The dictator may have gone, but no one is really in charge. The firefight, near his former palace was said to have started by Ben Ali's former Praetorian guards, the presidential protection force, aided by members of the Mukhabarat, the secret police and assorted militia.
Meanwhile security forces and the mob battle for the streets at night and, increasingly, openly during the day. The erosion of civil order is evident in the myriad checkpoints set up on largely empty thoroughfares.
Some are manned by the army and police, others by unidentified men in jeans and leather jackets carrying Kalashnikovs. In the past two days, youthful vigilantes have appeared, some in their early teens, carrying wooden sticks, stopping cars, and sometime carrying out "arrests" within yards of official posts.

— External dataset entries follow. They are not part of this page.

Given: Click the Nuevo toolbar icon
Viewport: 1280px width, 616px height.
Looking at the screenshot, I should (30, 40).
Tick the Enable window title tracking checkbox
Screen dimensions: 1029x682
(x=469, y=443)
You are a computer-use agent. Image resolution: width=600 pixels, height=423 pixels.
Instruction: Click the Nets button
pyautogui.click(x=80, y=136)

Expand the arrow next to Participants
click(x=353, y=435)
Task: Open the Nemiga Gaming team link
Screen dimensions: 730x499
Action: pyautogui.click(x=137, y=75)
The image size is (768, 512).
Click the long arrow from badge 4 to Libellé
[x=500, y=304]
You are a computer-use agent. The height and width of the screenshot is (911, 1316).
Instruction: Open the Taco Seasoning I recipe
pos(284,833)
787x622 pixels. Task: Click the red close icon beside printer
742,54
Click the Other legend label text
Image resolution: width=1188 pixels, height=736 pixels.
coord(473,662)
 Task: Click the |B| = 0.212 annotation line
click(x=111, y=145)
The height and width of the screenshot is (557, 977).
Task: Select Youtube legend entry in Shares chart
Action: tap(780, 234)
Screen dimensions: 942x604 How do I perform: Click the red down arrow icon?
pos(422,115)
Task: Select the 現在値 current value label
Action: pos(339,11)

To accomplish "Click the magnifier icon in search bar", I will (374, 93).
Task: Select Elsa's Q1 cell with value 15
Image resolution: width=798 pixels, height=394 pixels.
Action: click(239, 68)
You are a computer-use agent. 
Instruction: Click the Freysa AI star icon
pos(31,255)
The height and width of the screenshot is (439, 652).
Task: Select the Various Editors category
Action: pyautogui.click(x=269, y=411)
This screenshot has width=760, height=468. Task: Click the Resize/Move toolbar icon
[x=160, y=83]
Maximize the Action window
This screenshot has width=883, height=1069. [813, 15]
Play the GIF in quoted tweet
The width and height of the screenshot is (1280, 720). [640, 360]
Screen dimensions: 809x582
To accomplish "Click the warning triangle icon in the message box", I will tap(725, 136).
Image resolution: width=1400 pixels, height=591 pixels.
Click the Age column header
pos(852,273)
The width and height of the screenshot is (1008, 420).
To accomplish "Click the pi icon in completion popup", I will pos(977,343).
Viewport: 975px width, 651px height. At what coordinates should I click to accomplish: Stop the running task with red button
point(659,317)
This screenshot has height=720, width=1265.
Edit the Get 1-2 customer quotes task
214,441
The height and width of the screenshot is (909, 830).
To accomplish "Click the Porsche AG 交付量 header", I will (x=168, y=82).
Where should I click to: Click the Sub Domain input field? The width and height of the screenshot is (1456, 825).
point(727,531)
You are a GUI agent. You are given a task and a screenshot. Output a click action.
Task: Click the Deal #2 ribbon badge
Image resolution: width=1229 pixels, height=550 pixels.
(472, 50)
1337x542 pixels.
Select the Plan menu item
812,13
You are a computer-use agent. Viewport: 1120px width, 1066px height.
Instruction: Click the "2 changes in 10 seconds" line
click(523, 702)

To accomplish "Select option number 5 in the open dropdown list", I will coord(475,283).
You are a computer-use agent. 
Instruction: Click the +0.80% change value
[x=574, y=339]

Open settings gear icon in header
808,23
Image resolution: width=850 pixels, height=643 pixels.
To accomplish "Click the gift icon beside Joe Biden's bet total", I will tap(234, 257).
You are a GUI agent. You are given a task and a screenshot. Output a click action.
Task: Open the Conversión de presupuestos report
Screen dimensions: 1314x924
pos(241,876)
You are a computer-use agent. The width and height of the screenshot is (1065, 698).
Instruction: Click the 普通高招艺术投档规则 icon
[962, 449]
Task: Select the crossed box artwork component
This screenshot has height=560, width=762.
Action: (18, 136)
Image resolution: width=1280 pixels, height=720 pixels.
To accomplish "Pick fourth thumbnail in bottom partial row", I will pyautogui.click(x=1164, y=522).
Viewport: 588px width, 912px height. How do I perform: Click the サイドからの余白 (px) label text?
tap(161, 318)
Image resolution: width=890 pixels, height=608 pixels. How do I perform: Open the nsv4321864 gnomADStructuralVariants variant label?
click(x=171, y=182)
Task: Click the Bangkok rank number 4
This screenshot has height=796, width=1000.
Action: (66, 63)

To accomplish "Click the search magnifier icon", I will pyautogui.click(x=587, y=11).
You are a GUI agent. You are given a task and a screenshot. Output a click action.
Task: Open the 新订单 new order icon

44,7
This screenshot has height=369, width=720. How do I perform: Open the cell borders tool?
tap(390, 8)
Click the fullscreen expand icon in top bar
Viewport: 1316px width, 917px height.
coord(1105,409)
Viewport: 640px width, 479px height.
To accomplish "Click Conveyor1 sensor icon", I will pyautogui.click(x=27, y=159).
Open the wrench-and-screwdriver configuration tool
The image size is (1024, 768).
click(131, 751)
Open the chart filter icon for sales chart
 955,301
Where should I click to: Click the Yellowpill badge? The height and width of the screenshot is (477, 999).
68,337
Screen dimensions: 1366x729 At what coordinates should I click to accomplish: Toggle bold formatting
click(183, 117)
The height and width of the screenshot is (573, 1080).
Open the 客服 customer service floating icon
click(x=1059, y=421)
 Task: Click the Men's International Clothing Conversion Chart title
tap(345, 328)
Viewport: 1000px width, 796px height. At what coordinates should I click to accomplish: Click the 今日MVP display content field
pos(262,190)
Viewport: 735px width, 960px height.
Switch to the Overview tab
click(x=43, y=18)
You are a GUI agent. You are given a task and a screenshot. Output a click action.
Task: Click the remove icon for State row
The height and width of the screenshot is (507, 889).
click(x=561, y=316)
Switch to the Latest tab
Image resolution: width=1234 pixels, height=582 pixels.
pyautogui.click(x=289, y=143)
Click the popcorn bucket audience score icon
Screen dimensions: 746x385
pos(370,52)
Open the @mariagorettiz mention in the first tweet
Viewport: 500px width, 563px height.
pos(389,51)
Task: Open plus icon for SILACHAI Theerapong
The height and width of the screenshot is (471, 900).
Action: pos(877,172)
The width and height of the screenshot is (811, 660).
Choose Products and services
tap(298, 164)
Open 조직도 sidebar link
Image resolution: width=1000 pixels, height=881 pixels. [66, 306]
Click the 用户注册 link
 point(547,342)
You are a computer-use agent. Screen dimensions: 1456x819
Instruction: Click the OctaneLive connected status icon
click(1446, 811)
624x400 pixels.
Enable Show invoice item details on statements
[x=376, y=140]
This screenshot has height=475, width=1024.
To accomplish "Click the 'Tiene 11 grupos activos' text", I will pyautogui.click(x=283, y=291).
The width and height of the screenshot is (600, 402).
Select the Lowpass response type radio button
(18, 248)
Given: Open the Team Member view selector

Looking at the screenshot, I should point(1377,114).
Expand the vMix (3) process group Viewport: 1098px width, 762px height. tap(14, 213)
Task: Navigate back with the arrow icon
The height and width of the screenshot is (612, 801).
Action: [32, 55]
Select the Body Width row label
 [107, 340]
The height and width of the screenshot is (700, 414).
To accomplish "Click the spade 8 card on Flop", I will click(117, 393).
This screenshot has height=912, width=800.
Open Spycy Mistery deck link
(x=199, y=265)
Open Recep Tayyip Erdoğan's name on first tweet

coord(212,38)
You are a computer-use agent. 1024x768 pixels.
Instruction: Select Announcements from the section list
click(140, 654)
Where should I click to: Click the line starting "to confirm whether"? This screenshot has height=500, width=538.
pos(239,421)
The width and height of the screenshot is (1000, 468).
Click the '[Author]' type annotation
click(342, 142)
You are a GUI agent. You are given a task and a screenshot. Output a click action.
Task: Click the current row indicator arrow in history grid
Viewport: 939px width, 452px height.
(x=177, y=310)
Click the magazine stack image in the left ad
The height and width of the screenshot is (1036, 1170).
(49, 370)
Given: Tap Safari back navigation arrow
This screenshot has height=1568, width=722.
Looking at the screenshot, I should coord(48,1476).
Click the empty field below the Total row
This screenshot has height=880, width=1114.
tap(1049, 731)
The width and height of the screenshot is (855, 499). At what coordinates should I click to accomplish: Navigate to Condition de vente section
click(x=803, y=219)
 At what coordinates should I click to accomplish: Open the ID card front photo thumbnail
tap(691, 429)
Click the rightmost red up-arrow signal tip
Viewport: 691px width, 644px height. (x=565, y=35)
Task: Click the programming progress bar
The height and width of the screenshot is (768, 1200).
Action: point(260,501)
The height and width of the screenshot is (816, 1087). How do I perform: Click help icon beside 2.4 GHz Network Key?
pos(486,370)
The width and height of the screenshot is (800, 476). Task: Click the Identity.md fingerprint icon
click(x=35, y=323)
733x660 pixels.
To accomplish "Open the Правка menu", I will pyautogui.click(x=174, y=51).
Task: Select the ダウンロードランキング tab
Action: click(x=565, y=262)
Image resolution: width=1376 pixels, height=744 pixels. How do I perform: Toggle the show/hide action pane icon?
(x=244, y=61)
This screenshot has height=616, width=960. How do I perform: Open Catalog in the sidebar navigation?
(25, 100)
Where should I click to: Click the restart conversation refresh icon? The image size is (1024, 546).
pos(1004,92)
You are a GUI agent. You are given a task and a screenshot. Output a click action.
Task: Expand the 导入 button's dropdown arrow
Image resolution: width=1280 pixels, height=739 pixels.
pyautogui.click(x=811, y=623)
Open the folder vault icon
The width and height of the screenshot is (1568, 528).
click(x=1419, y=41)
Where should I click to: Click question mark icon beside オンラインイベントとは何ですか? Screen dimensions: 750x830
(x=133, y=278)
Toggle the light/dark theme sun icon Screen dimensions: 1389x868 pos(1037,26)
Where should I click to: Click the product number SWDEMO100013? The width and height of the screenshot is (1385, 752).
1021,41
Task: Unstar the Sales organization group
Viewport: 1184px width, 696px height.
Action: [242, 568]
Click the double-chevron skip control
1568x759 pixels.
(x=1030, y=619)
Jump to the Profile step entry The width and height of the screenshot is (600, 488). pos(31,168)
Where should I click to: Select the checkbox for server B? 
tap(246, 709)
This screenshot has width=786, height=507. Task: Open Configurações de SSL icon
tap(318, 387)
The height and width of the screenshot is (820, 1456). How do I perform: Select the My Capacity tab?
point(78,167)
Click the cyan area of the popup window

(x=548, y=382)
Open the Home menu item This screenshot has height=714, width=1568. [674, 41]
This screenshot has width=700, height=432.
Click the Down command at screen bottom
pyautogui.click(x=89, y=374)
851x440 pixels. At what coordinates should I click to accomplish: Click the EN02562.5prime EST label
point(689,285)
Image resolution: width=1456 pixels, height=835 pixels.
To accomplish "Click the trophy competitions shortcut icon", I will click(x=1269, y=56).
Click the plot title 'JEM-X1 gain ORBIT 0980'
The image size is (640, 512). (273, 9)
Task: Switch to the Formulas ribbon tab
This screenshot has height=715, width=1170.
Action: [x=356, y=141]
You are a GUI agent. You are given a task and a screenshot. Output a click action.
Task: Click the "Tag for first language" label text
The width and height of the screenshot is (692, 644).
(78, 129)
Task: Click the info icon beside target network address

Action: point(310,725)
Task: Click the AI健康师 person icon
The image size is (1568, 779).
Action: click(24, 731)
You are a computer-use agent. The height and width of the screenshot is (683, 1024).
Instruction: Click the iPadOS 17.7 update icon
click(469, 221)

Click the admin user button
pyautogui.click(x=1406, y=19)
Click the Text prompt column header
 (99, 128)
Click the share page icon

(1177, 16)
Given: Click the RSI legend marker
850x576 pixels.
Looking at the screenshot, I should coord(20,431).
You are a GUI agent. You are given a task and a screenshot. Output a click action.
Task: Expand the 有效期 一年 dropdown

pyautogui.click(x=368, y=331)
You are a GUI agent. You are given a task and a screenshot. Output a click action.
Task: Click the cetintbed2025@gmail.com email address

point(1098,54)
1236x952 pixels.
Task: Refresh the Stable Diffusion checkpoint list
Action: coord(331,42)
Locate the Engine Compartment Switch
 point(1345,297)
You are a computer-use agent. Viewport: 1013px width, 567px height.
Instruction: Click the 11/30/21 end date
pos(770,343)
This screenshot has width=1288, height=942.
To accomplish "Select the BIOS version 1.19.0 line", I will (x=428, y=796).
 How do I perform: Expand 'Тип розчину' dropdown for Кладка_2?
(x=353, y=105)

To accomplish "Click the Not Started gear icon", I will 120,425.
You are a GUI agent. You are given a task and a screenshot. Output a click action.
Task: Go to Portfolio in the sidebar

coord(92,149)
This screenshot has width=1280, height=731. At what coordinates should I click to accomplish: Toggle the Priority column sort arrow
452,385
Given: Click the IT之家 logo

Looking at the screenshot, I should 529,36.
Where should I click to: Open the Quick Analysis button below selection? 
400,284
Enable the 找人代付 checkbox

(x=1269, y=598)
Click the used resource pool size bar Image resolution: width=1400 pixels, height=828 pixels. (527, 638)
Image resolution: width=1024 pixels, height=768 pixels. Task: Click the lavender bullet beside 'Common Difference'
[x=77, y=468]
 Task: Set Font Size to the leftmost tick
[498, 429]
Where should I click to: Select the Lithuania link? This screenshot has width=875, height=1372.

None of this has stopped the looting and burning of homes, offices, and public buildings: Tunis's main rail station was ransacked and set alight by a crowd which had been stopped from marching into an affluent area.
Most of those who had cause to fear the collapse of the old order had followed Ben Ali out of the country. Not all have received the honoured welcome he got in Saudi Arabia, a kingdom with a tradition of hosting Muslim leaders falling on hard times, such as Uganda's Idi Amin. Some members of the Ben Ali family arrived at Disneyland, Paris, asking for asylum while others moved their cash, cars and servants to Dubai.
But some have failed to get away and paid the price. Imed Trabelsi, a nephew of Leila – the president's wife accused of enriching herself and her family from the public coffers – died yesterday after a group tracked him down and repeatedly stabbed him.
Ali Seriati, who was the head of the presidential guard, is said to have handed himself over because he feared assassination. He will appear in court charged with "creating divisions among the people, threatening national security, and provoking armed violence".
Chronicling what is taking place is proving dangerous. The Tunisian media are enjoying a burst of fearlessness and freedom after years of censorship but members of the international media have, at times, faced intimidation and violence from both sides.
Yesterday morning, Lucas Dolega, a 32-year-old French-German photojournalist was reported by police to have died from head injuries received when hit by a tear-gas grenade during a riot. Two of his colleagues claimed a policeman came to within five feet of Mr Dolega and aimed before pulling the trigger. His family later issued a statement saying that while he was in a critical condition, he was still alive.
There are tensions too between the army and the police. Many believe the police were too subservient to Ben Ali, himself a policeman trained in the US. Areas where the police were chased out have welcomed the soldiers. Sahar Ben Younes, a 20-year-old student who took part in the demonstrations, cooked, along with her friends, meals for the soldiers.
"We like them, we think they are fair and neutral," she said. "The police were always brutal, on behalf of Ben Ali and when we took part in things like the protests for the Palestinians. They were very quick to attack and use tear gas."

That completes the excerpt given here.